▸ **Dataset content**
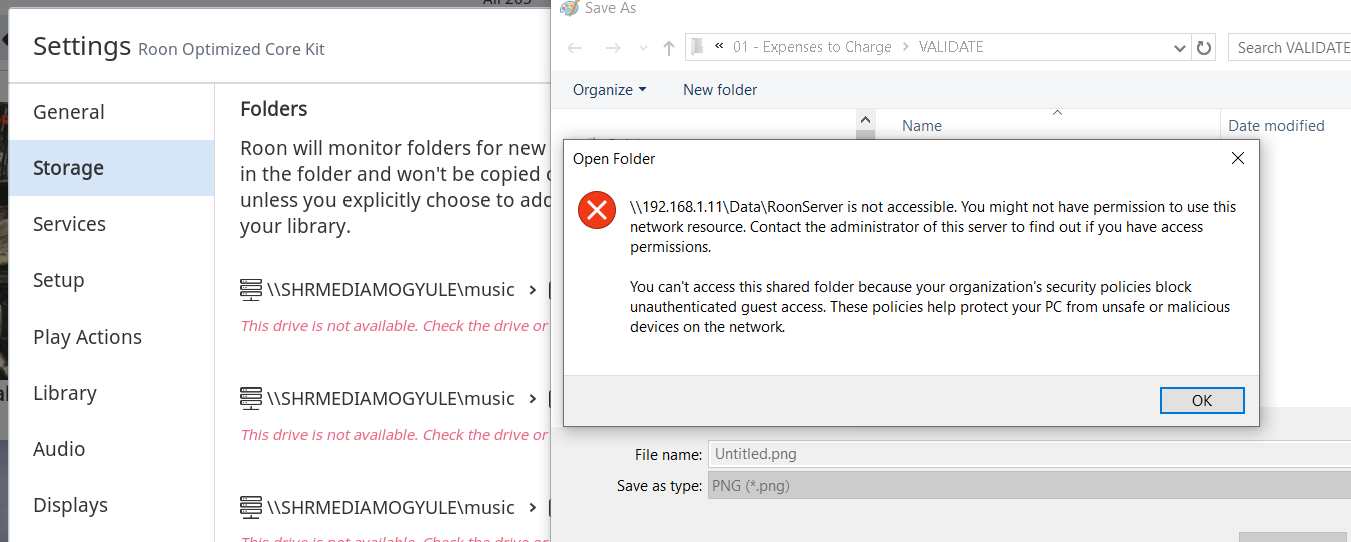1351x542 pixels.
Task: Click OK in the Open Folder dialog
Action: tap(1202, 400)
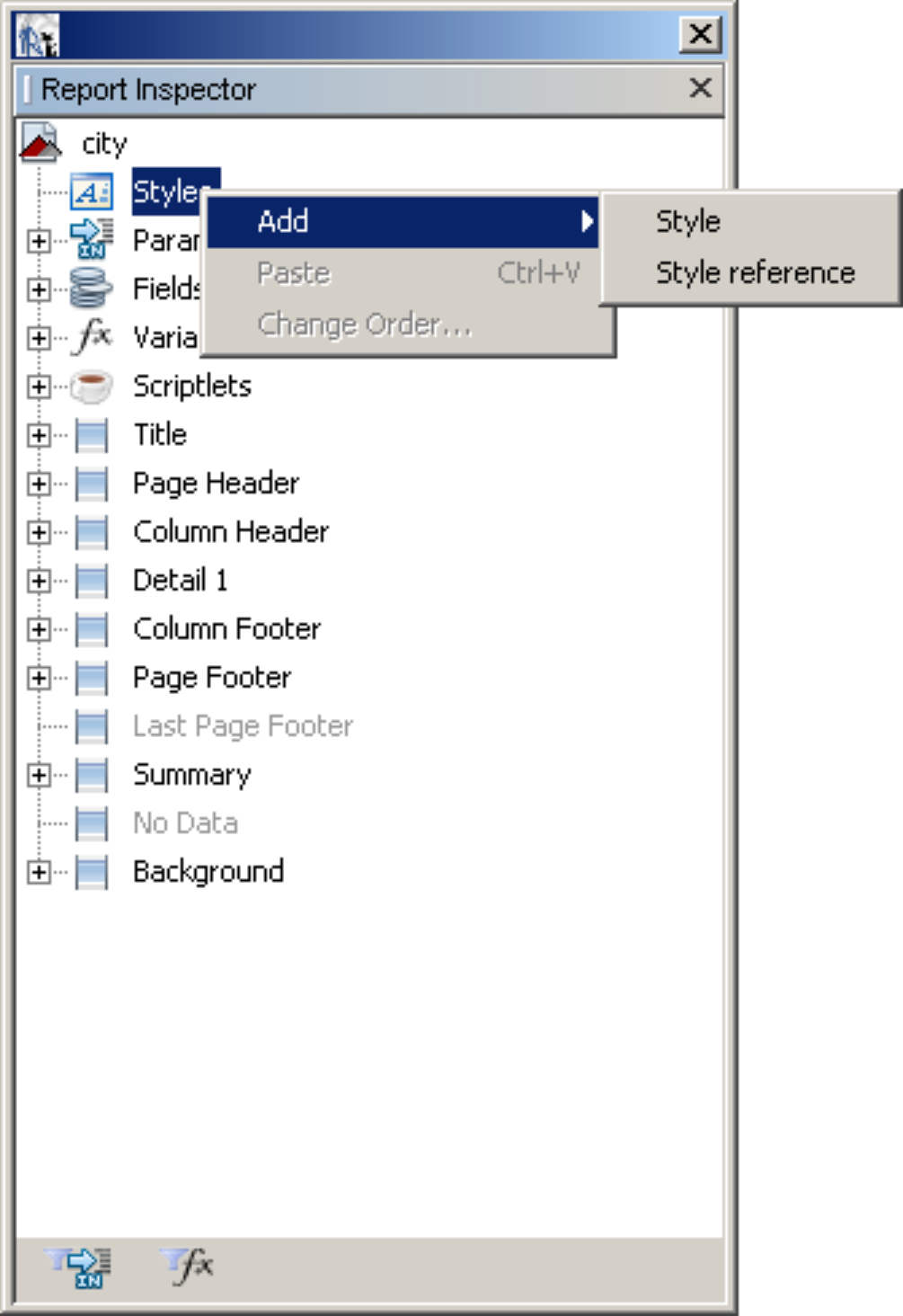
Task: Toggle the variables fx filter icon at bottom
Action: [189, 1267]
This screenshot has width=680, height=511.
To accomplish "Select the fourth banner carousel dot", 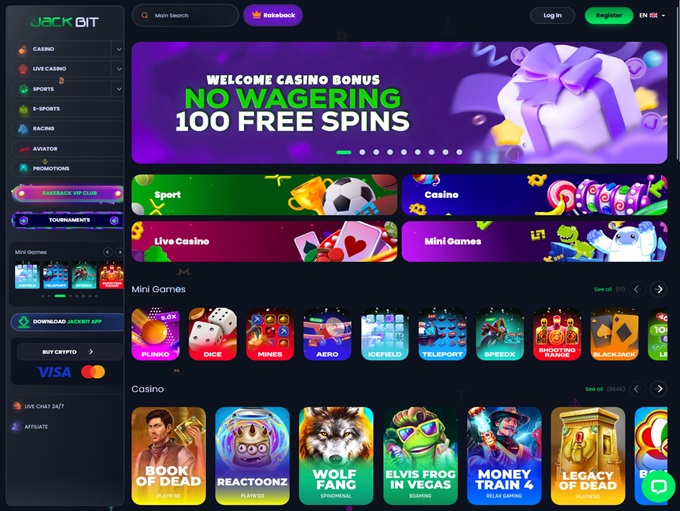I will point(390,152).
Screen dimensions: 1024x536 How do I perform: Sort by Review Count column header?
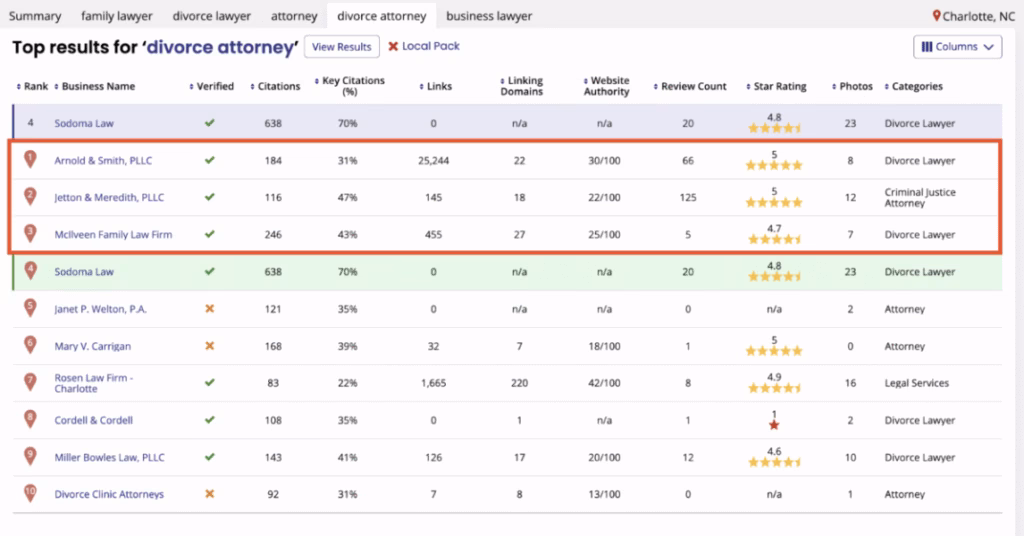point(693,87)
==
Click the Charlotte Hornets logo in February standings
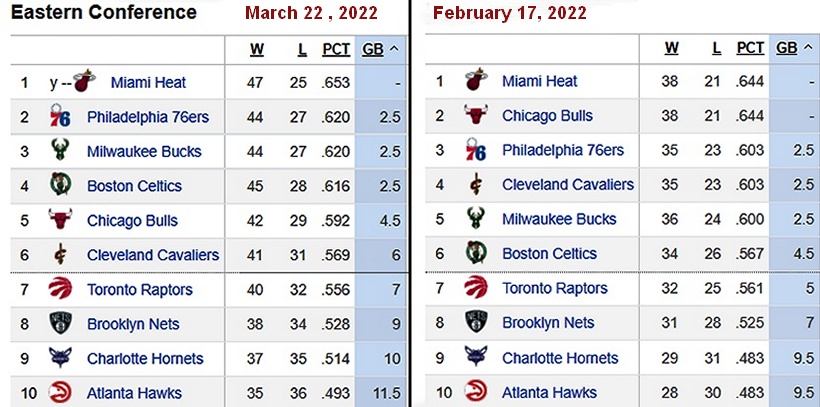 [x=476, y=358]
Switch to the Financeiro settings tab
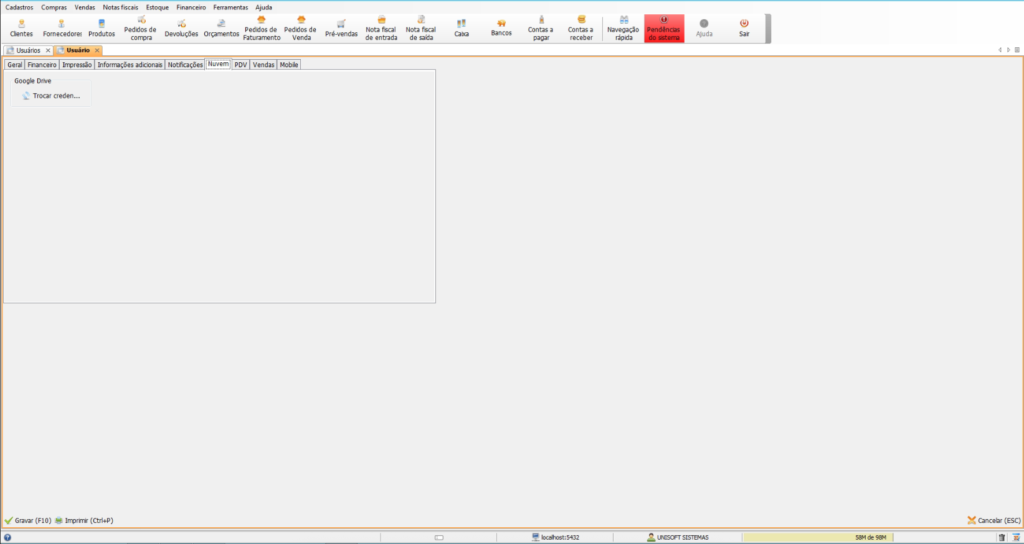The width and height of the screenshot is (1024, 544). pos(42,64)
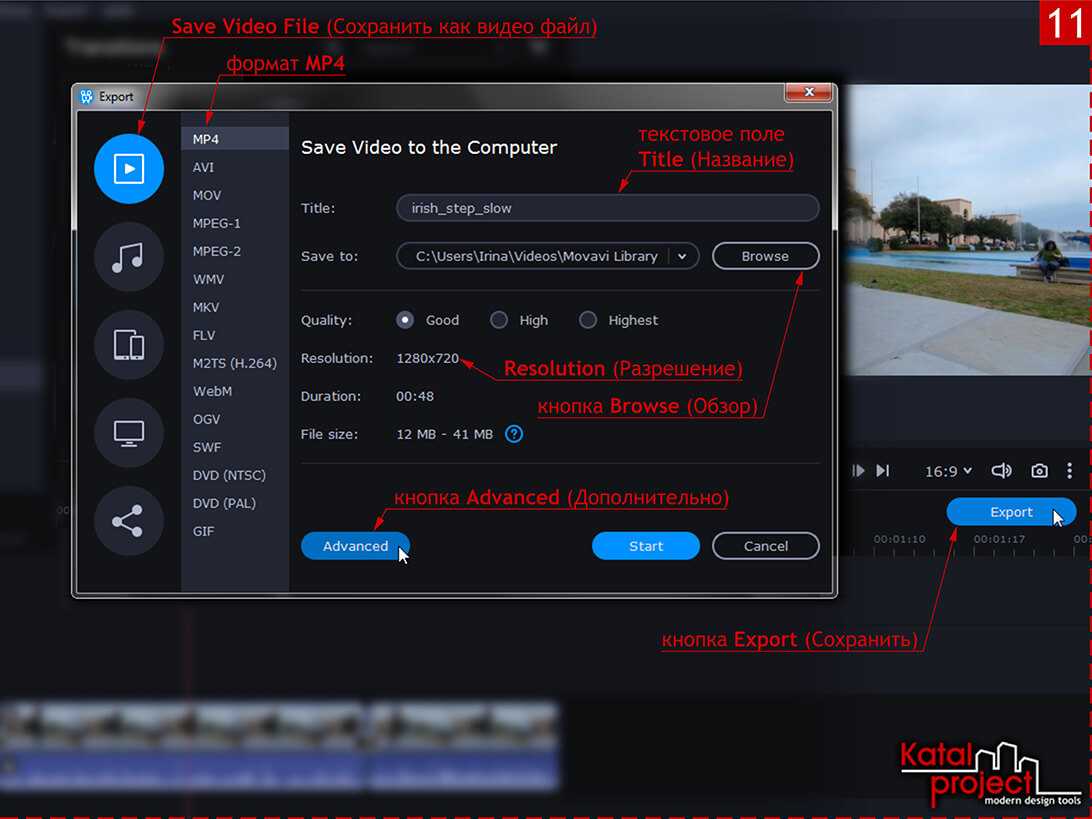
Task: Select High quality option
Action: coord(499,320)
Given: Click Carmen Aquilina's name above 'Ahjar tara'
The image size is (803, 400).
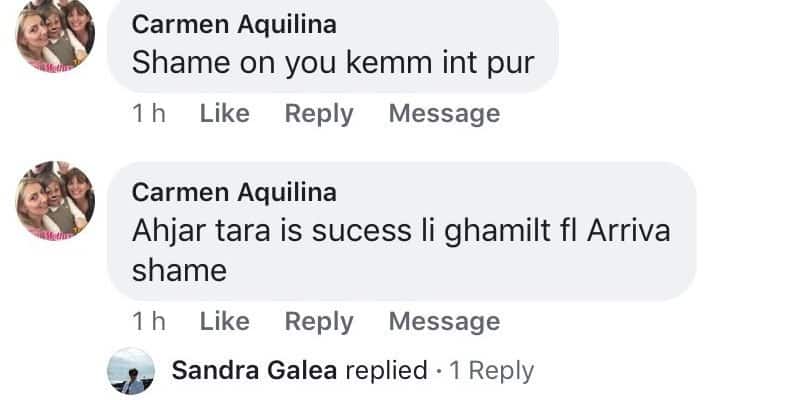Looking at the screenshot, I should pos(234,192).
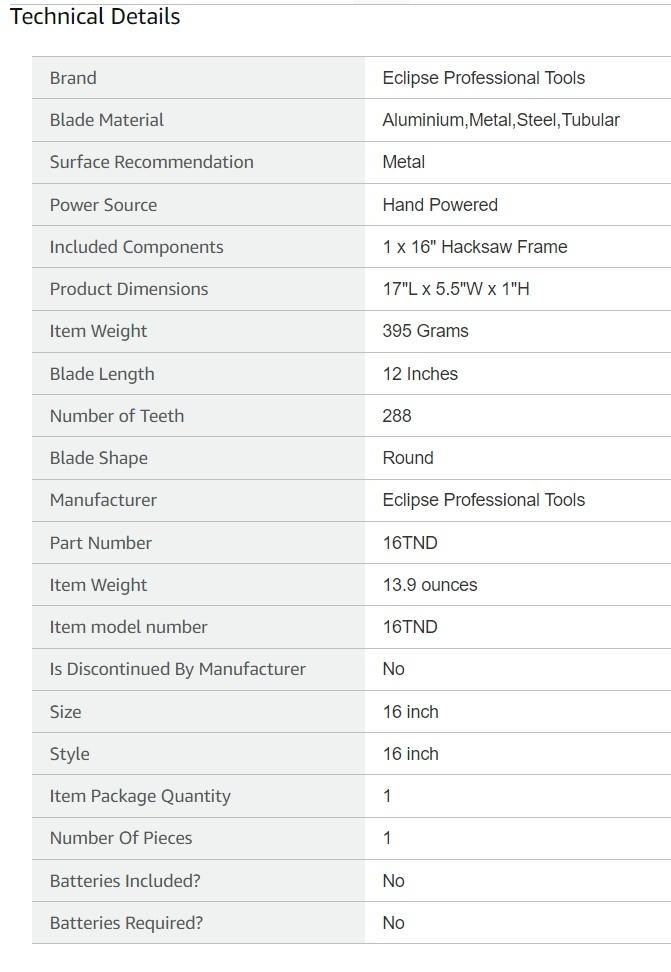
* * *
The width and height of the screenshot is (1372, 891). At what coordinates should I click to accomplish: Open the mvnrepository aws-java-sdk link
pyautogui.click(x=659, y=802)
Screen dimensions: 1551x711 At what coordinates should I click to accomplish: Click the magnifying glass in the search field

▸ **Exercise aim**
Rewrite the lines starting at the one containing "Screen dimensions: 1024x536" and ending at the one containing "point(693,87)" as a JSON list of strings, with one string per line and blank lines omitted. Leave the pictures out.

▸ **Response**
[
  "Screen dimensions: 1024x536 How do I perform: Sort by Review Count column header?",
  "point(693,87)"
]